Pfizer and its German-based partner BioNTech are seeking permission to inoculate children in this age group with a lower dose than what is currently given to people ages 12 and older.
The advisory panel voted 17-to-0, with one person declining to
vote, that the benefits of the vaccine outweigh any potential risks of any side effects such as myocarditis, an inflammation of the heart. The rare condition has been detected mostly among boys and young men who were immunized with either Pfizer or the two-shot Moderna vaccine.
Pfizer says clinical trials showed its vaccine was nearly 91 percent effective in preventing symptomatic COVID-19 among 5-to-11-year-old children.
The FDA is expected to accept the panel’s recommendation as soon as this week. The issue will then be taken up next week by an advisory panel of the Centers for Disease Control and Prevention, which will decide whether or not to recommend the vaccine and how it should be administered.
If both agencies grant final approval, as many as 28 million young Americans will be eligible to receive the Pfizer vaccine. The White House says it has established a network of pediatricians, pharmacies and other health care providers to quickly distribute the shots.
Moderna said earlier this week that a low dose of its COVID-19 vaccine is safe for children between 6 and 11 years of age in clinical trials. The company says preliminary results show the antibody levels in the children were at the same level as those seen in young adults who received a full dose.
In a related development, new guidelines issued Tuesday by the CDC say people 18 or older who are moderately or severely immunocompromised may need to get a fourth jab of a Pfizer or Moderna vaccine. People in these categories include those who are being treated for cancers of the blood, certain organ transplant and stem cell recipients, have advanced or untreated HIV, or are taking high-dose drugs that may suppress their immune systems.
The CDC has already approved a third shot of either vaccine for those 65 or older six months or more after completing the original two-shot regimen.
An apparent standoff is developing in Australia over whether unvaccinated tennis players will be able to enter the country to participate in next year’s Australian Open. Prime Minister Scott Morrison said Wednesday that unvaccinated players will be granted exemptions as long as they spend two weeks in quarantine after their arrival.
But Victoria state Premier Daniel Andrews said hours later that his government would not apply for such exemptions. The Grand Slam tournament is staged annually in Melbourne, Australia’s second-largest city and the capital of Victoria state.

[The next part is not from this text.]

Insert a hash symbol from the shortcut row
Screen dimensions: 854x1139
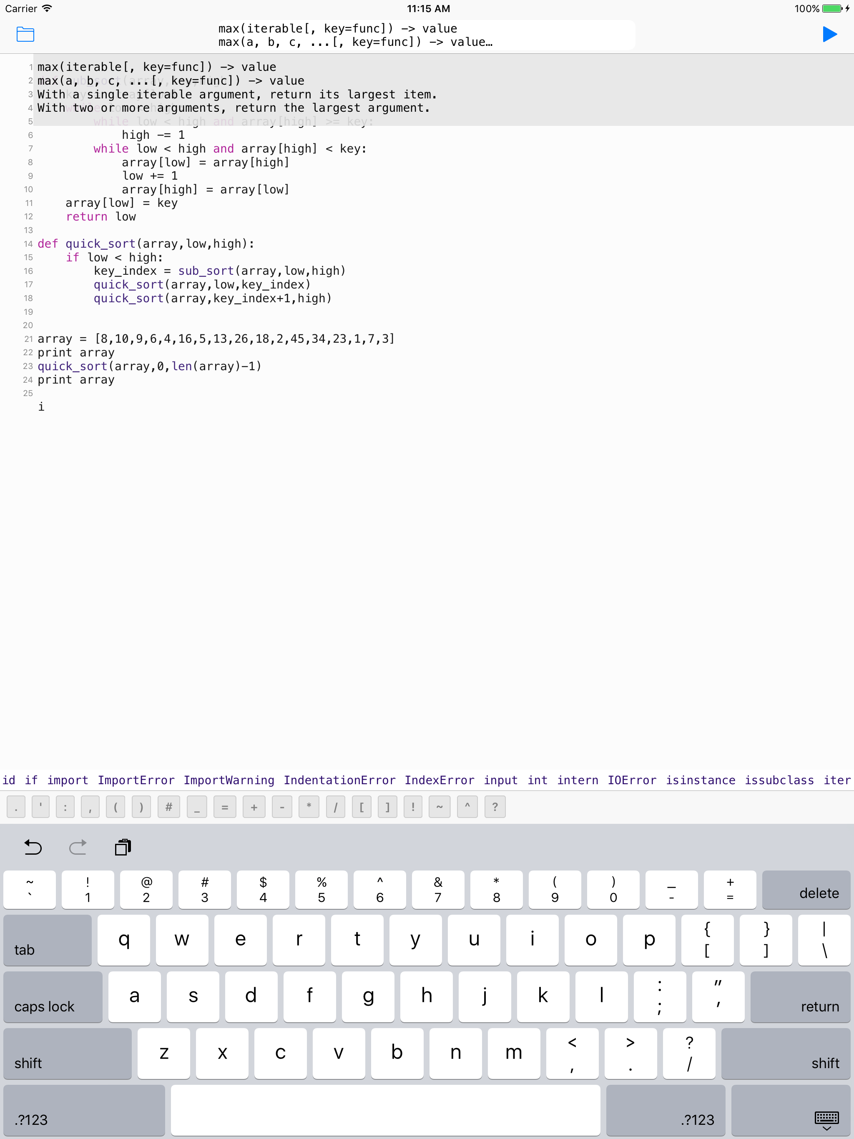click(x=168, y=807)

Melbourne and its 5 million residents just recently emerged from its latest lockdown period after Victoria state reached its goal of fully vaccinating 70 percent of its citizens 16 and older.
Australia has been largely successful in containing the spread of COVID-19 through aggressive lockdown efforts at the start of the pandemic, but a rapid outbreak of new infections in Sydney triggered by the delta outbreak back in June spread across Australia and forced authorities in several cities to impose strict lockdown orders.
Meanwhile, Greg Hunt, Australia’s health minister, announced Wednesday that beginning November 1, all fully-vaccinated residents will be able to travel overseas without needing a special exemption. Hunt said fully vaccinated residents also will be able to return without restrictions, meaning thousands of Australians who have been stranded overseas since the country closed its borders to all international travel in March 2020 in the early days of the pandemic.
Some information for this report came from the Associated Press, Reuters and Agence France-Presse.